**EXERCISE INSTRUCTIONS:**
Two lines below mark the span: the one containing "Instruction: Click the $11.99" and the one containing "The width and height of the screenshot is (883, 509).". Set down both, plus every line between, exactly as they stand, and nothing else.

======== GIVEN INFORMATION ========

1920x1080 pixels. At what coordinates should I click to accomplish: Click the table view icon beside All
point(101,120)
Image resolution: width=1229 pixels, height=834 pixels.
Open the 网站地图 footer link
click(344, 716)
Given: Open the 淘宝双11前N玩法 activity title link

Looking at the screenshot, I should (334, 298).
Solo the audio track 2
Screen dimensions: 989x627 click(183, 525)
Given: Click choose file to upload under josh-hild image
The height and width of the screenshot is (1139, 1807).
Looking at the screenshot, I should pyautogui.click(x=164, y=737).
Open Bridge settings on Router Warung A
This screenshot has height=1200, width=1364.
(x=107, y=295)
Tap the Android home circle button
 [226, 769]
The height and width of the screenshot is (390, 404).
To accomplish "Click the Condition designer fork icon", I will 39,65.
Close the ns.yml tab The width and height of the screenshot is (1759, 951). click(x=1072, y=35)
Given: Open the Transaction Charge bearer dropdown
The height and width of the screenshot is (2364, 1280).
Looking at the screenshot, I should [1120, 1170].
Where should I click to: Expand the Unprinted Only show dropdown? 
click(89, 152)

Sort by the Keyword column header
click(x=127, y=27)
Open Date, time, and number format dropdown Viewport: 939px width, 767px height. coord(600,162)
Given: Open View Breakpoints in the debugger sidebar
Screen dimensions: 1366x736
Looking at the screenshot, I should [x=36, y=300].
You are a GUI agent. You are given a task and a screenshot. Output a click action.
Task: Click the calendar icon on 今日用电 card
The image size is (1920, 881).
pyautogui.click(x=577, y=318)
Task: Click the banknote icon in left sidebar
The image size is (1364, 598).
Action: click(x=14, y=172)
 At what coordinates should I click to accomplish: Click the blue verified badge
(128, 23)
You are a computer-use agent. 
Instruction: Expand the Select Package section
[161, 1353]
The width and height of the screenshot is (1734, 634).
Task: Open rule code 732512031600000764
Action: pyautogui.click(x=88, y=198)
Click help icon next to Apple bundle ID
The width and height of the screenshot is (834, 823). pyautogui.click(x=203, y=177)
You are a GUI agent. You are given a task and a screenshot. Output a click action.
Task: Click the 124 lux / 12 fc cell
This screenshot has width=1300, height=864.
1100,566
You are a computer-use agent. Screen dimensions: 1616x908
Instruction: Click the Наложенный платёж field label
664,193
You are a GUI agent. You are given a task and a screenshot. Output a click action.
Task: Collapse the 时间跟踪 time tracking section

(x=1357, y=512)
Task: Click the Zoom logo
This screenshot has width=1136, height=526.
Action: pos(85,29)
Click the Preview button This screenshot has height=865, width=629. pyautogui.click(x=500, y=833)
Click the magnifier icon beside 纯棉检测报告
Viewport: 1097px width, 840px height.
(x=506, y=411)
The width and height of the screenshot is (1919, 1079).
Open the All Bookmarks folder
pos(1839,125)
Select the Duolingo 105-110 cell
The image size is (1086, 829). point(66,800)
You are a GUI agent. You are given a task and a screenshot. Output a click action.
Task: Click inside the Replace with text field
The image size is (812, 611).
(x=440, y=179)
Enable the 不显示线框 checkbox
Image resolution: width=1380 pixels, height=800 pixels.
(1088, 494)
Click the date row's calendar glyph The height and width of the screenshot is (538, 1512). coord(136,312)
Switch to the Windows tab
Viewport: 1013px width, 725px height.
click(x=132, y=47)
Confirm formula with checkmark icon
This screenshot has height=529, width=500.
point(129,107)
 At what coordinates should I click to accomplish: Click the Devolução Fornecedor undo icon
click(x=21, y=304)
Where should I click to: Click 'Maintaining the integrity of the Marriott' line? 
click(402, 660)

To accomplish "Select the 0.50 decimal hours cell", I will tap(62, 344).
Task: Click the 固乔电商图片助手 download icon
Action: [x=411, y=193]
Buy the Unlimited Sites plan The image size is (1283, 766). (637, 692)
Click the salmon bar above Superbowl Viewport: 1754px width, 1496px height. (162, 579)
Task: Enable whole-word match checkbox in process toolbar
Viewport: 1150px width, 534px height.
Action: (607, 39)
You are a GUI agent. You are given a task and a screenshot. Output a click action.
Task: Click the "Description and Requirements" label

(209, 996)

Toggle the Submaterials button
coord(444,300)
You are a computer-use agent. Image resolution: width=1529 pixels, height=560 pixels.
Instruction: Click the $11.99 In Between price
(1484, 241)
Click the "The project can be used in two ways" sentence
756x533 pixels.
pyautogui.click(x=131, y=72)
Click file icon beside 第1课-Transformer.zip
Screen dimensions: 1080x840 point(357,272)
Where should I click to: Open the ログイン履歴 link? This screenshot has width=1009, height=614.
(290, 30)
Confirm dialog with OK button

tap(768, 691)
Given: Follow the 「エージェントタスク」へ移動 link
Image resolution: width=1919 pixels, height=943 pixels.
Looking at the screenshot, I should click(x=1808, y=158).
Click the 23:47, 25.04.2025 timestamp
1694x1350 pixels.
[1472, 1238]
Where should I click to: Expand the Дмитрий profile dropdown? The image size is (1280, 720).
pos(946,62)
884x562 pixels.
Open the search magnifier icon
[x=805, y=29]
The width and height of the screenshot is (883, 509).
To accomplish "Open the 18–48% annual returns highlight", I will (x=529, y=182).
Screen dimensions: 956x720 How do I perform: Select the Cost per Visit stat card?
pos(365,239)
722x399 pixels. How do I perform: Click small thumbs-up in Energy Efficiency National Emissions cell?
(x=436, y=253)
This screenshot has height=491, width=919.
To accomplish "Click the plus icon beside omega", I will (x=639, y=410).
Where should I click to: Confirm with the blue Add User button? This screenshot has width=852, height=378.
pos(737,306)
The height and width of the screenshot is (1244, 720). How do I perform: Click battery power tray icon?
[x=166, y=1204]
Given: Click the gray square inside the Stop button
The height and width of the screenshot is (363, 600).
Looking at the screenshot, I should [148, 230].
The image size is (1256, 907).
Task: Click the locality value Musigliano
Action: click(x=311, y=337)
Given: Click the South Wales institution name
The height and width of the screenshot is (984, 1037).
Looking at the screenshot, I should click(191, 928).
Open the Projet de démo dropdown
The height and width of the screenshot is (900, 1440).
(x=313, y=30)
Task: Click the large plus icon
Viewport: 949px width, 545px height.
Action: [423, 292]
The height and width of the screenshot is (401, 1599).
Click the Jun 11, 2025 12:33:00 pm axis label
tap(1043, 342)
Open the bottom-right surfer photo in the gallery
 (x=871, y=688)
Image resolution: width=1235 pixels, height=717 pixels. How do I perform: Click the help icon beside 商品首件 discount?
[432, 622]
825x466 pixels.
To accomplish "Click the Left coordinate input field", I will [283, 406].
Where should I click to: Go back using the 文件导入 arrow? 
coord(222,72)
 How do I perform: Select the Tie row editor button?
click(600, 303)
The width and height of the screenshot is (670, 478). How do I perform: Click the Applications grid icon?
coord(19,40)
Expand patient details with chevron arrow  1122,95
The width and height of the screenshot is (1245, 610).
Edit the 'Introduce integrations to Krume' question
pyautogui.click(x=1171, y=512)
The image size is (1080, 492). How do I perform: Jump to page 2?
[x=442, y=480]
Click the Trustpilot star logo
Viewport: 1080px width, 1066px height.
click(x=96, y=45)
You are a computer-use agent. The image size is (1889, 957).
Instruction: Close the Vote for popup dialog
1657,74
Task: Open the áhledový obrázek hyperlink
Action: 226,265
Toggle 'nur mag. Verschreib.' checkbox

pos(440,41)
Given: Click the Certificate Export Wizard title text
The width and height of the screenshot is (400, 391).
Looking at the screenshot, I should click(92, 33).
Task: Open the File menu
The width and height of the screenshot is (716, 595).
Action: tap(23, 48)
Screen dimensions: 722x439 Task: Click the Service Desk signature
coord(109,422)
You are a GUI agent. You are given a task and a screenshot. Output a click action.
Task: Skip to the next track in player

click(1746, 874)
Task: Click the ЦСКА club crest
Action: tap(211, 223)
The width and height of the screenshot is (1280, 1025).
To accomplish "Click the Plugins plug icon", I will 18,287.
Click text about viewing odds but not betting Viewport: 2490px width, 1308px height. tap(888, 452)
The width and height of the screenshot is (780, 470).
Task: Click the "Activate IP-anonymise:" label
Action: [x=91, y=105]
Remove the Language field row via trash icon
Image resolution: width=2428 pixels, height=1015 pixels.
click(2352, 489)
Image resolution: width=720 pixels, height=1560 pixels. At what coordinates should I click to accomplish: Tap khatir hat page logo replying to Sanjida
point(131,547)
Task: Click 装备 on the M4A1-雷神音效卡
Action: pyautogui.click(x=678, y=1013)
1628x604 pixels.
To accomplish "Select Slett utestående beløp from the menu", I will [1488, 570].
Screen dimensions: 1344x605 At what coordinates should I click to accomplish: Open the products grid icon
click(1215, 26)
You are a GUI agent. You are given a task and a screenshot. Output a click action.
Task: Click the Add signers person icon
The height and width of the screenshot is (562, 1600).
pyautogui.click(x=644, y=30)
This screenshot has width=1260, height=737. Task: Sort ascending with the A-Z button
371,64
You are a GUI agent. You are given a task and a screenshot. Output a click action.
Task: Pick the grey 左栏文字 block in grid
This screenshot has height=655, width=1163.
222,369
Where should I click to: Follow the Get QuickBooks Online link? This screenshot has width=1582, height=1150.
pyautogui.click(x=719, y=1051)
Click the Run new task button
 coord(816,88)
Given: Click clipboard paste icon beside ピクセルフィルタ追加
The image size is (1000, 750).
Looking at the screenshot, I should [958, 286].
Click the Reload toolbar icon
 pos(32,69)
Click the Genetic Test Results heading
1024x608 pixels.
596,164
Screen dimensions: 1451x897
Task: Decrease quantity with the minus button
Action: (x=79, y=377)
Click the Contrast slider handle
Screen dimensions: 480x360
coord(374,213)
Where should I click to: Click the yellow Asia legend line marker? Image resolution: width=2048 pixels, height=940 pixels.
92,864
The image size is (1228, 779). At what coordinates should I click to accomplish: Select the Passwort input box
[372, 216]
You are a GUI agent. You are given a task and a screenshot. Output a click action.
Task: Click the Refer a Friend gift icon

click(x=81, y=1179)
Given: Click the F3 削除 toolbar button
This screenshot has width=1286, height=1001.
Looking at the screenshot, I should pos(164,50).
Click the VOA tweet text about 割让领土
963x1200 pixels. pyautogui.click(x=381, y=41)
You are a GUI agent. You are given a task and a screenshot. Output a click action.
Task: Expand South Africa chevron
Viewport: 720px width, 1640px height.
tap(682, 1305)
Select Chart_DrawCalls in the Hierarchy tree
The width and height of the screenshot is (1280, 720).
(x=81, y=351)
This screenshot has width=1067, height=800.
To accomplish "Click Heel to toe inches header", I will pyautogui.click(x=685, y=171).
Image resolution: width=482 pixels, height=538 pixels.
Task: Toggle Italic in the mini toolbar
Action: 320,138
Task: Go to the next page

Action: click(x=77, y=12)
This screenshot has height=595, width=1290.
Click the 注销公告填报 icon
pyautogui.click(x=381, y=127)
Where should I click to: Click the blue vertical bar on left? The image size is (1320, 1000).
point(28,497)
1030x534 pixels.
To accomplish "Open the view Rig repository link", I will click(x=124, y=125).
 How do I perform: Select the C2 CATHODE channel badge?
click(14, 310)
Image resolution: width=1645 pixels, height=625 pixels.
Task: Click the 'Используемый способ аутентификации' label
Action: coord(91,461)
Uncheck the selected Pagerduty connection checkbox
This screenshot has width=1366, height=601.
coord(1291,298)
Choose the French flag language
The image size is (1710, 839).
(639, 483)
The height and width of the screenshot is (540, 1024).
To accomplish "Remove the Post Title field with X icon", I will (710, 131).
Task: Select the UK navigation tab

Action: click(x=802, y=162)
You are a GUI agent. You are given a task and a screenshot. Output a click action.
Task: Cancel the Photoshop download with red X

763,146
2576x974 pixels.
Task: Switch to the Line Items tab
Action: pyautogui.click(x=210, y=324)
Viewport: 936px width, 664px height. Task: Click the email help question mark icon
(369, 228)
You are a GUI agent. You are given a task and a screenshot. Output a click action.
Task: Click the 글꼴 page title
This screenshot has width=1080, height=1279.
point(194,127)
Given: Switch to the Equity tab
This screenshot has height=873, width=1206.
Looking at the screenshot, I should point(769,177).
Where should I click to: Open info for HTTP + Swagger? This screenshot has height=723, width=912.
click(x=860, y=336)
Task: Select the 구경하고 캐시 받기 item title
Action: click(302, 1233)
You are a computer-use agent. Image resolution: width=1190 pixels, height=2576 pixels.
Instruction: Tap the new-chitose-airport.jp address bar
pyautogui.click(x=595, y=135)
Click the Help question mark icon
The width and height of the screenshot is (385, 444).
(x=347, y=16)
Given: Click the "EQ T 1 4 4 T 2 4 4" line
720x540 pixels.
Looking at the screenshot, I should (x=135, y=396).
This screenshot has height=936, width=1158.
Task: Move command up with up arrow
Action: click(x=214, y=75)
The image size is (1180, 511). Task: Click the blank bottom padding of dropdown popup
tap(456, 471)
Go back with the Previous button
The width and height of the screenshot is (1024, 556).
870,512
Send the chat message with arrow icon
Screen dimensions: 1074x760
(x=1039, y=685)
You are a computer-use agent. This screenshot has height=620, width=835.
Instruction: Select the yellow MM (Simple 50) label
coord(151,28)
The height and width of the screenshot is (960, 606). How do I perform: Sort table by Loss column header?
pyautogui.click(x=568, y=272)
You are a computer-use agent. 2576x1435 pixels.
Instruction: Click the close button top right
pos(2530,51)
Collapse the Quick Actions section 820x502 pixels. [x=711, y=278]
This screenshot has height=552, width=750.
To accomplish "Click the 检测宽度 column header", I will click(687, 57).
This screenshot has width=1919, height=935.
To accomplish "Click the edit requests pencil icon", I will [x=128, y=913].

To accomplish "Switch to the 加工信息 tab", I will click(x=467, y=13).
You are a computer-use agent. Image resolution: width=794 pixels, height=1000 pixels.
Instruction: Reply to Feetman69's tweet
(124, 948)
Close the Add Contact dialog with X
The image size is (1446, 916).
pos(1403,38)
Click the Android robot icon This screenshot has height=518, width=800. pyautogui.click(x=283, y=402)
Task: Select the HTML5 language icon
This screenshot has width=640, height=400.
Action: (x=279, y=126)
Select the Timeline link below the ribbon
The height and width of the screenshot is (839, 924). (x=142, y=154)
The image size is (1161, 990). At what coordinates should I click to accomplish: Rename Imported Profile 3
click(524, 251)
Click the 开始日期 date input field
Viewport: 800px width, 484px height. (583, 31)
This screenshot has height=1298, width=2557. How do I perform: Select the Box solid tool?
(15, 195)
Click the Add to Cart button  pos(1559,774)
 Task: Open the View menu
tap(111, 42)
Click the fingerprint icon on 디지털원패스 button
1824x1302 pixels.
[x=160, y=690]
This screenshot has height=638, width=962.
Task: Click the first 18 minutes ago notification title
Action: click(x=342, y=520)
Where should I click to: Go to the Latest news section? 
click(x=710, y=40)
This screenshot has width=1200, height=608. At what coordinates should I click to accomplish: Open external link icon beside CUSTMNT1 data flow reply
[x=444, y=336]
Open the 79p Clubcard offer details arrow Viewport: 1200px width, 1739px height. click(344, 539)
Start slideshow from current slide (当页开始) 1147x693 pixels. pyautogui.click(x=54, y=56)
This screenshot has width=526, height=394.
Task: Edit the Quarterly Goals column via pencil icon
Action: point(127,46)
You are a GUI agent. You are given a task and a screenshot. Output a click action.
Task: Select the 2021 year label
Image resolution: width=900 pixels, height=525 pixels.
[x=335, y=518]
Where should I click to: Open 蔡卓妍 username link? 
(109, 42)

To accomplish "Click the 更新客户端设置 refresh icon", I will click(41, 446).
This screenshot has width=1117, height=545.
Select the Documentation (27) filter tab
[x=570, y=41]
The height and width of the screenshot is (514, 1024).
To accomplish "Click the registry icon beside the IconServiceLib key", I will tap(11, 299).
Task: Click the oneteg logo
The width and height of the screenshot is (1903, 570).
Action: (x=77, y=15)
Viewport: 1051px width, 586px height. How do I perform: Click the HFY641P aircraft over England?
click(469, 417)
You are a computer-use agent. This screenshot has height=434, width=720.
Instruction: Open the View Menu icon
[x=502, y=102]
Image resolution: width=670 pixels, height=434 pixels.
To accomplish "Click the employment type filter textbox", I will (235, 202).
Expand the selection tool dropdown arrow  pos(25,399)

========

**SOLVED EXERCISE:**
Instruction: Click the $11.99 In Between price
(1484, 241)
Click the "The project can be used in two ways" sentence
756x533 pixels.
pyautogui.click(x=131, y=72)
Click file icon beside 第1课-Transformer.zip
Screen dimensions: 1080x840 point(357,272)
Where should I click to: Open the ログイン履歴 link? This screenshot has width=1009, height=614.
(290, 30)
Confirm dialog with OK button

tap(768, 691)
Given: Follow the 「エージェントタスク」へ移動 link
Image resolution: width=1919 pixels, height=943 pixels.
Looking at the screenshot, I should click(x=1808, y=158).
Click the 23:47, 25.04.2025 timestamp
1694x1350 pixels.
[1472, 1238]
Where should I click to: Expand the Дмитрий profile dropdown? The image size is (1280, 720).
pos(946,62)
884x562 pixels.
Open the search magnifier icon
[x=805, y=29]
The width and height of the screenshot is (883, 509).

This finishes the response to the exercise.